- EXERCISE
All of the data below should be written out exactly.

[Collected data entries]
********

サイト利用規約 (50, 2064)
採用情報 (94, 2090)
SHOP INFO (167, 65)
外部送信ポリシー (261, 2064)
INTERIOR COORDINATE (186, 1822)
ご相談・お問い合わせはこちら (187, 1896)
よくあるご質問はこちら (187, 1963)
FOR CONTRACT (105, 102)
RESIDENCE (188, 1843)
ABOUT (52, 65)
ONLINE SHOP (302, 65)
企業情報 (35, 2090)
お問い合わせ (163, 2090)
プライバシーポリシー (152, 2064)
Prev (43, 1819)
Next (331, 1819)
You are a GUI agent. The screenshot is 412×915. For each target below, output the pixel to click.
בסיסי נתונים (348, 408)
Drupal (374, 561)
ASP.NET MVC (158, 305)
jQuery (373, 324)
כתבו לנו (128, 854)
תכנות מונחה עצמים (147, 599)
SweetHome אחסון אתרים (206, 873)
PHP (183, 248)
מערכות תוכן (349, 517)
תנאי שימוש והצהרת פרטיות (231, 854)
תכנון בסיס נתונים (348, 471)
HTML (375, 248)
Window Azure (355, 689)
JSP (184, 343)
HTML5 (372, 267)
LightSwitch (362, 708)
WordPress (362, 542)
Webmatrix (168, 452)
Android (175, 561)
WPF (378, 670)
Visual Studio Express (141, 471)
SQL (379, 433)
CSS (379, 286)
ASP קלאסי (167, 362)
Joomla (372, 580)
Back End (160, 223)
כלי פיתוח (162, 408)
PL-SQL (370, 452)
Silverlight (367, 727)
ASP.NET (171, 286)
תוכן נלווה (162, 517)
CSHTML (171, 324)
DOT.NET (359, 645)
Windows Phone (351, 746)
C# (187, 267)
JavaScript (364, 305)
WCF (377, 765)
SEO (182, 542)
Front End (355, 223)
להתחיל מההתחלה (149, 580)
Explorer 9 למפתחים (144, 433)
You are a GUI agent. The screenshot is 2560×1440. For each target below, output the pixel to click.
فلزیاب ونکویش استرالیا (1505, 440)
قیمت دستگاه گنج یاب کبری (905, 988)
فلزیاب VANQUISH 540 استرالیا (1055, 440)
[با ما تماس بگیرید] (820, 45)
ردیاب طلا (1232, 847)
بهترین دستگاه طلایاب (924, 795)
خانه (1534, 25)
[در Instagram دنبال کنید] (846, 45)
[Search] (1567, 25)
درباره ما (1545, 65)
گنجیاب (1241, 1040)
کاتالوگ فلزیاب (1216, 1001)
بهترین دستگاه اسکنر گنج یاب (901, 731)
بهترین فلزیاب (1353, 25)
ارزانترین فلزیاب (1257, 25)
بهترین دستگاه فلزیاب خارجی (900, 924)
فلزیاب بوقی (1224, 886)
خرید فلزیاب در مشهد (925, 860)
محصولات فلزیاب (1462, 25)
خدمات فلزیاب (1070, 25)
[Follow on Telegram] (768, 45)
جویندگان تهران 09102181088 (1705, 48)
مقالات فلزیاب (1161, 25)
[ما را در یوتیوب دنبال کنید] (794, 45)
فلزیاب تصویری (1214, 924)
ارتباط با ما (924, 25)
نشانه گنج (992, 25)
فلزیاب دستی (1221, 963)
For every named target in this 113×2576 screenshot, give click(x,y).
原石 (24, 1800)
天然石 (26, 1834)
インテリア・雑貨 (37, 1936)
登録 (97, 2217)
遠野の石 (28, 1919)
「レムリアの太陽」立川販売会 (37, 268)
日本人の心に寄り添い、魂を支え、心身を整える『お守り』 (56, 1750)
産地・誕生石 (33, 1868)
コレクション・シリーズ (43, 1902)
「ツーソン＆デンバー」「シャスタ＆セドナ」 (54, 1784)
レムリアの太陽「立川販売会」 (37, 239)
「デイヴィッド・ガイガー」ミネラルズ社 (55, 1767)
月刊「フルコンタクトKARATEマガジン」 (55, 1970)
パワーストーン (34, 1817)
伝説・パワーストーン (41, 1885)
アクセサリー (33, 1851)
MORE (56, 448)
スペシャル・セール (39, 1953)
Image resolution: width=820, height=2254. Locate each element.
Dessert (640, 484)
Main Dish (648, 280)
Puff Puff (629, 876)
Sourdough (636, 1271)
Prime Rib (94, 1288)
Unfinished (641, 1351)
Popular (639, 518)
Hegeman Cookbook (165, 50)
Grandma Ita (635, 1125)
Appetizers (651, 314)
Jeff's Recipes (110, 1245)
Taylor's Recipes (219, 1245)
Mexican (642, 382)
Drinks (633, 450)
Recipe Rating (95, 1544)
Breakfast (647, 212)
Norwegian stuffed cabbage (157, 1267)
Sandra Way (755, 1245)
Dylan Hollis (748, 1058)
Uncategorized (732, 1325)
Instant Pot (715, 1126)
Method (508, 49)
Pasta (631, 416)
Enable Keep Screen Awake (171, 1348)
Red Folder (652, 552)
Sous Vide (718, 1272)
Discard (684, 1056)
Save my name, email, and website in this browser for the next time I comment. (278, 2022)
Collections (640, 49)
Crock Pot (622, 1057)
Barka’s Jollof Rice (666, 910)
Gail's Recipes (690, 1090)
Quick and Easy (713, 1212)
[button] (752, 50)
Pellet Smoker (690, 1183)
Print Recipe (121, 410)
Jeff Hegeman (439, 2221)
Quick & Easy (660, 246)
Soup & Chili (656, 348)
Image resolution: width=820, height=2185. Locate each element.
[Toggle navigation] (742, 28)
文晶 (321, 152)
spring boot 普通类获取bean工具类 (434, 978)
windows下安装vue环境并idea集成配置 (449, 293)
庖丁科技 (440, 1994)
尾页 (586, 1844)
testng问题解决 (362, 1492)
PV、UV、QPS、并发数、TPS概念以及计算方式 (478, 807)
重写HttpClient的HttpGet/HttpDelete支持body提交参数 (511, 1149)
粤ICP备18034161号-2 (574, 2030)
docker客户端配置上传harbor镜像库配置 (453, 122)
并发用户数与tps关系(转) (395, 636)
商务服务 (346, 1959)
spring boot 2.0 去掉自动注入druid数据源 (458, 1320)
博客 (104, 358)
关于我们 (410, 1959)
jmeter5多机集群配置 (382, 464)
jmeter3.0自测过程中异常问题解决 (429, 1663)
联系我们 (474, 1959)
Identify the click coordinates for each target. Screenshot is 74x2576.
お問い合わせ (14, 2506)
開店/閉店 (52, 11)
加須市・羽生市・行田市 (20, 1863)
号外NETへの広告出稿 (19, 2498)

********

- WRITTEN RESPONSE
サイト利用規約 (50, 2064)
採用情報 (94, 2090)
SHOP INFO (167, 65)
外部送信ポリシー (261, 2064)
INTERIOR COORDINATE (186, 1822)
ご相談・お問い合わせはこちら (187, 1896)
よくあるご質問はこちら (187, 1963)
FOR CONTRACT (105, 102)
RESIDENCE (188, 1843)
ABOUT (52, 65)
ONLINE SHOP (302, 65)
企業情報 (35, 2090)
お問い合わせ (163, 2090)
プライバシーポリシー (152, 2064)
Prev (43, 1819)
Next (331, 1819)
You are a GUI agent. The screenshot is 412×915. For each target below, output the pixel to click.
בסיסי נתונים (348, 408)
Drupal (374, 561)
ASP.NET MVC (158, 305)
jQuery (373, 324)
כתבו לנו (128, 854)
תכנות מונחה עצמים (147, 599)
SweetHome אחסון אתרים (206, 873)
PHP (183, 248)
מערכות תוכן (349, 517)
תנאי שימוש והצהרת פרטיות (231, 854)
תכנון בסיס נתונים (348, 471)
HTML (375, 248)
Window Azure (355, 689)
JSP (184, 343)
HTML5 (372, 267)
LightSwitch (362, 708)
WordPress (362, 542)
Webmatrix (168, 452)
Android (175, 561)
WPF (378, 670)
Visual Studio Express (141, 471)
SQL (379, 433)
CSS (379, 286)
ASP קלאסי (167, 362)
Joomla (372, 580)
Back End (160, 223)
כלי פיתוח (162, 408)
PL-SQL (370, 452)
Silverlight (367, 727)
ASP.NET (171, 286)
תוכן נלווה (162, 517)
CSHTML (171, 324)
DOT.NET (359, 645)
Windows Phone (351, 746)
C# (187, 267)
JavaScript (364, 305)
WCF (377, 765)
SEO (182, 542)
Front End (355, 223)
להתחיל מההתחלה (149, 580)
Explorer 9 למפתחים (144, 433)
You are a GUI agent. The screenshot is 2560×1440. For each target below, output the pixel to click.
فلزیاب ونکویش استرالیا (1505, 440)
قیمت دستگاه گنج یاب کبری (905, 988)
فلزیاب VANQUISH 540 استرالیا (1055, 440)
[با ما تماس بگیرید] (820, 45)
ردیاب طلا (1232, 847)
بهترین دستگاه طلایاب (924, 795)
خانه (1534, 25)
[در Instagram دنبال کنید] (846, 45)
[Search] (1567, 25)
درباره ما (1545, 65)
گنجیاب (1241, 1040)
کاتالوگ فلزیاب (1216, 1001)
بهترین دستگاه اسکنر گنج یاب (901, 731)
بهترین فلزیاب (1353, 25)
ارزانترین فلزیاب (1257, 25)
بهترین دستگاه فلزیاب خارجی (900, 924)
فلزیاب بوقی (1224, 886)
خرید فلزیاب در مشهد (925, 860)
محصولات فلزیاب (1462, 25)
خدمات فلزیاب (1070, 25)
[Follow on Telegram] (768, 45)
جویندگان تهران 09102181088 (1705, 48)
مقالات فلزیاب (1161, 25)
[ما را در یوتیوب دنبال کنید] (794, 45)
فلزیاب تصویری (1214, 924)
ارتباط با ما (924, 25)
نشانه گنج (992, 25)
فلزیاب دستی (1221, 963)
For every named target in this 113×2576 screenshot, give click(x,y).
原石 (24, 1800)
天然石 (26, 1834)
インテリア・雑貨 (37, 1936)
登録 (97, 2217)
遠野の石 (28, 1919)
「レムリアの太陽」立川販売会 (37, 268)
日本人の心に寄り添い、魂を支え、心身を整える『お守り』 (56, 1750)
産地・誕生石 (33, 1868)
コレクション・シリーズ (43, 1902)
「ツーソン＆デンバー」「シャスタ＆セドナ」 (54, 1784)
レムリアの太陽「立川販売会」 (37, 239)
「デイヴィッド・ガイガー」ミネラルズ社 (55, 1767)
月刊「フルコンタクトKARATEマガジン」 (55, 1970)
パワーストーン (34, 1817)
伝説・パワーストーン (41, 1885)
アクセサリー (33, 1851)
MORE (56, 448)
スペシャル・セール (39, 1953)
Image resolution: width=820, height=2254. Locate each element.
Dessert (640, 484)
Main Dish (648, 280)
Puff Puff (629, 876)
Sourdough (636, 1271)
Prime Rib (94, 1288)
Unfinished (641, 1351)
Popular (639, 518)
Hegeman Cookbook (165, 50)
Grandma Ita (635, 1125)
Appetizers (651, 314)
Jeff's Recipes (110, 1245)
Taylor's Recipes (219, 1245)
Mexican (642, 382)
Drinks (633, 450)
Recipe Rating (95, 1544)
Breakfast (647, 212)
Norwegian stuffed cabbage (157, 1267)
Sandra Way (755, 1245)
Dylan Hollis (748, 1058)
Uncategorized (732, 1325)
Instant Pot (715, 1126)
Method (508, 49)
Pasta (631, 416)
Enable Keep Screen Awake (171, 1348)
Red Folder (652, 552)
Sous Vide (718, 1272)
Discard (684, 1056)
Save my name, email, and website in this browser for the next time I comment. (278, 2022)
Collections (640, 49)
Crock Pot (622, 1057)
Barka’s Jollof Rice (666, 910)
Gail's Recipes (690, 1090)
Quick and Easy (713, 1212)
[button] (752, 50)
Pellet Smoker (690, 1183)
Print Recipe (121, 410)
Jeff Hegeman (439, 2221)
Quick & Easy (660, 246)
Soup & Chili (656, 348)
Image resolution: width=820, height=2185. Locate each element.
[Toggle navigation] (742, 28)
文晶 (321, 152)
spring boot 普通类获取bean工具类 (434, 978)
windows下安装vue环境并idea集成配置 (449, 293)
庖丁科技 (440, 1994)
尾页 (586, 1844)
testng问题解决 (362, 1492)
PV、UV、QPS、并发数、TPS概念以及计算方式 (478, 807)
重写HttpClient的HttpGet/HttpDelete支持body提交参数 (511, 1149)
粤ICP备18034161号-2 (574, 2030)
docker客户端配置上传harbor镜像库配置 (453, 122)
并发用户数与tps关系(转) (395, 636)
商务服务 (346, 1959)
spring boot 2.0 去掉自动注入druid数据源 (458, 1320)
博客 (104, 358)
关于我们 (410, 1959)
jmeter5多机集群配置 (382, 464)
jmeter3.0自测过程中异常问题解决 (429, 1663)
联系我们 (474, 1959)
Identify the click coordinates for each target. Screenshot is 74x2576.
お問い合わせ (14, 2506)
開店/閉店 (52, 11)
加須市・羽生市・行田市 (20, 1863)
号外NETへの広告出稿 (19, 2498)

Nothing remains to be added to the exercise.